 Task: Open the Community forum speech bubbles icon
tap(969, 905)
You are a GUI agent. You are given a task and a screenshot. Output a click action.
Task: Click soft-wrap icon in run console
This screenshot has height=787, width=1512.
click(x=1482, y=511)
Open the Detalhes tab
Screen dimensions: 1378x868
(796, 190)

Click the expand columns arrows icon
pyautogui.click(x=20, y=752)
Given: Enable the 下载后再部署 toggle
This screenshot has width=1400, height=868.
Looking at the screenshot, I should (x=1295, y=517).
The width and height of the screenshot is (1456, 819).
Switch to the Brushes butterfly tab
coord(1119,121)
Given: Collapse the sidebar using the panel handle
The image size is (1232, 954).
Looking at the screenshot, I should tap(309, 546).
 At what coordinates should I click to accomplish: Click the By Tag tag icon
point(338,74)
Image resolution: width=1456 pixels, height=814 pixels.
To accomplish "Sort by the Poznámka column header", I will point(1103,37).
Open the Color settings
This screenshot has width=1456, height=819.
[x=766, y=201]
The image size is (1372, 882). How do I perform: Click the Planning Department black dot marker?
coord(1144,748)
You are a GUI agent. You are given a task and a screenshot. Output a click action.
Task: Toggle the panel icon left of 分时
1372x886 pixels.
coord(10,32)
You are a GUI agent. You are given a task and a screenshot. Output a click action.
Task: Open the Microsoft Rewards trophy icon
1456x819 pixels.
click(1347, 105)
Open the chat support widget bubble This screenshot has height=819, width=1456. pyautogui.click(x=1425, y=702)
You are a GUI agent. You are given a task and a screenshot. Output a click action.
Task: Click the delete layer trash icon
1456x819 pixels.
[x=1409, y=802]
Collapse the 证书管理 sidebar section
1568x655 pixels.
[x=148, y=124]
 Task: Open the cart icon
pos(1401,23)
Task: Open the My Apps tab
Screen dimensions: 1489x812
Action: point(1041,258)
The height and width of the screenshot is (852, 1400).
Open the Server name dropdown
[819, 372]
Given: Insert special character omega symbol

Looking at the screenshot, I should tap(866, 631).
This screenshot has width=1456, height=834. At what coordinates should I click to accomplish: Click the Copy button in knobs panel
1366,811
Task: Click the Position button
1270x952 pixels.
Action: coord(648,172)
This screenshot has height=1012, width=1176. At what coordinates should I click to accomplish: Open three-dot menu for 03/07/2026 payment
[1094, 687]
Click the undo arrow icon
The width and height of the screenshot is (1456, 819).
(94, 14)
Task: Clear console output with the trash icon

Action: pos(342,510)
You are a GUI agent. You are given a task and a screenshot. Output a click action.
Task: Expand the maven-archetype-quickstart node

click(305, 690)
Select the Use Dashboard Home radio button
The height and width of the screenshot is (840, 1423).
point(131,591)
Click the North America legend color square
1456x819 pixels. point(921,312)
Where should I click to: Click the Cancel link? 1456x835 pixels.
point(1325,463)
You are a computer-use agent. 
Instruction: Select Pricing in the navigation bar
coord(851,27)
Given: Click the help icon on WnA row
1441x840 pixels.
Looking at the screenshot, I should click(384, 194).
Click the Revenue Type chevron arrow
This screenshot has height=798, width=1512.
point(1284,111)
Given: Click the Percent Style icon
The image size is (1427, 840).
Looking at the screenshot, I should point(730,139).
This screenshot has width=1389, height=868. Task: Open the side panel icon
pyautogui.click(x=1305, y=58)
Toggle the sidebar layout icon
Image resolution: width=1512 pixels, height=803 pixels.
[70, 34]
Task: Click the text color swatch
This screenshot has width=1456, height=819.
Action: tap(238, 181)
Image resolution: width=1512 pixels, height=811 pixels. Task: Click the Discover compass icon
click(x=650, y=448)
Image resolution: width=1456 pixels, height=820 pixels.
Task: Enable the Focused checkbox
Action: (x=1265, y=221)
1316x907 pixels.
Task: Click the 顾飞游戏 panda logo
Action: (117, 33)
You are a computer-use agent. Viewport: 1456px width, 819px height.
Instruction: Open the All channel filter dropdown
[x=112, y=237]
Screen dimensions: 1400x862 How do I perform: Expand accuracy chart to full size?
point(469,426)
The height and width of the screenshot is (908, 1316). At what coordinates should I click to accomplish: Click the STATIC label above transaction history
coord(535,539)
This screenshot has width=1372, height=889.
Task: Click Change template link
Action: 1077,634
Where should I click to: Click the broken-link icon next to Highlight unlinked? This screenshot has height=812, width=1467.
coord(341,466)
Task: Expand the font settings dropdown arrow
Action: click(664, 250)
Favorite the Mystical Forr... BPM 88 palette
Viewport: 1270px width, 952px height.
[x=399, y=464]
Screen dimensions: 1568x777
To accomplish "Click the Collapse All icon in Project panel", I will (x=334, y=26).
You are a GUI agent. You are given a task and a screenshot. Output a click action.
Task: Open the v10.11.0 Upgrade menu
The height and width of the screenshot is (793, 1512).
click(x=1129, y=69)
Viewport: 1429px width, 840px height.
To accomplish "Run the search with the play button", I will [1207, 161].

= = =

Print the full listing again, word for word.

WRITTEN RESPONSE:
 Task: Open the Community forum speech bubbles icon
tap(969, 905)
You are a GUI agent. You are given a task and a screenshot. Output a click action.
Task: Click soft-wrap icon in run console
This screenshot has height=787, width=1512.
click(x=1482, y=511)
Open the Detalhes tab
Screen dimensions: 1378x868
(796, 190)

Click the expand columns arrows icon
pyautogui.click(x=20, y=752)
Given: Enable the 下载后再部署 toggle
This screenshot has width=1400, height=868.
Looking at the screenshot, I should (x=1295, y=517).
The width and height of the screenshot is (1456, 819).
Switch to the Brushes butterfly tab
coord(1119,121)
Given: Collapse the sidebar using the panel handle
The image size is (1232, 954).
Looking at the screenshot, I should tap(309, 546).
 At what coordinates should I click to accomplish: Click the By Tag tag icon
point(338,74)
Image resolution: width=1456 pixels, height=814 pixels.
To accomplish "Sort by the Poznámka column header", I will point(1103,37).
Open the Color settings
This screenshot has width=1456, height=819.
[x=766, y=201]
The image size is (1372, 882). How do I perform: Click the Planning Department black dot marker?
coord(1144,748)
You are a GUI agent. You are given a task and a screenshot. Output a click action.
Task: Toggle the panel icon left of 分时
1372x886 pixels.
coord(10,32)
You are a GUI agent. You are given a task and a screenshot. Output a click action.
Task: Open the Microsoft Rewards trophy icon
1456x819 pixels.
click(1347, 105)
Open the chat support widget bubble This screenshot has height=819, width=1456. pyautogui.click(x=1425, y=702)
You are a GUI agent. You are given a task and a screenshot. Output a click action.
Task: Click the delete layer trash icon
1456x819 pixels.
[x=1409, y=802]
Collapse the 证书管理 sidebar section
1568x655 pixels.
[x=148, y=124]
 Task: Open the cart icon
pos(1401,23)
Task: Open the My Apps tab
Screen dimensions: 1489x812
Action: point(1041,258)
The height and width of the screenshot is (852, 1400).
Open the Server name dropdown
[819, 372]
Given: Insert special character omega symbol

Looking at the screenshot, I should tap(866, 631).
This screenshot has width=1456, height=834. At what coordinates should I click to accomplish: Click the Copy button in knobs panel
1366,811
Task: Click the Position button
1270x952 pixels.
Action: coord(648,172)
This screenshot has height=1012, width=1176. At what coordinates should I click to accomplish: Open three-dot menu for 03/07/2026 payment
[1094, 687]
Click the undo arrow icon
The width and height of the screenshot is (1456, 819).
(94, 14)
Task: Clear console output with the trash icon

Action: pos(342,510)
You are a GUI agent. You are given a task and a screenshot. Output a click action.
Task: Expand the maven-archetype-quickstart node

click(305, 690)
Select the Use Dashboard Home radio button
The height and width of the screenshot is (840, 1423).
point(131,591)
Click the North America legend color square
1456x819 pixels. point(921,312)
Where should I click to: Click the Cancel link? 1456x835 pixels.
point(1325,463)
You are a computer-use agent. 
Instruction: Select Pricing in the navigation bar
coord(851,27)
Given: Click the help icon on WnA row
1441x840 pixels.
Looking at the screenshot, I should click(384, 194).
Click the Revenue Type chevron arrow
This screenshot has height=798, width=1512.
point(1284,111)
Given: Click the Percent Style icon
The image size is (1427, 840).
Looking at the screenshot, I should point(730,139).
This screenshot has width=1389, height=868. Task: Open the side panel icon
pyautogui.click(x=1305, y=58)
Toggle the sidebar layout icon
Image resolution: width=1512 pixels, height=803 pixels.
[70, 34]
Task: Click the text color swatch
This screenshot has width=1456, height=819.
Action: tap(238, 181)
Image resolution: width=1512 pixels, height=811 pixels. Task: Click the Discover compass icon
click(x=650, y=448)
Image resolution: width=1456 pixels, height=820 pixels.
Task: Enable the Focused checkbox
Action: (x=1265, y=221)
1316x907 pixels.
Task: Click the 顾飞游戏 panda logo
Action: (117, 33)
You are a computer-use agent. Viewport: 1456px width, 819px height.
Instruction: Open the All channel filter dropdown
[x=112, y=237]
Screen dimensions: 1400x862 How do I perform: Expand accuracy chart to full size?
point(469,426)
The height and width of the screenshot is (908, 1316). At what coordinates should I click to accomplish: Click the STATIC label above transaction history
coord(535,539)
This screenshot has width=1372, height=889.
Task: Click Change template link
Action: 1077,634
Where should I click to: Click the broken-link icon next to Highlight unlinked? This screenshot has height=812, width=1467.
coord(341,466)
Task: Expand the font settings dropdown arrow
Action: click(664, 250)
Favorite the Mystical Forr... BPM 88 palette
Viewport: 1270px width, 952px height.
[x=399, y=464]
Screen dimensions: 1568x777
To accomplish "Click the Collapse All icon in Project panel", I will (x=334, y=26).
You are a GUI agent. You are given a task and a screenshot. Output a click action.
Task: Open the v10.11.0 Upgrade menu
The height and width of the screenshot is (793, 1512).
click(x=1129, y=69)
Viewport: 1429px width, 840px height.
To accomplish "Run the search with the play button", I will [1207, 161].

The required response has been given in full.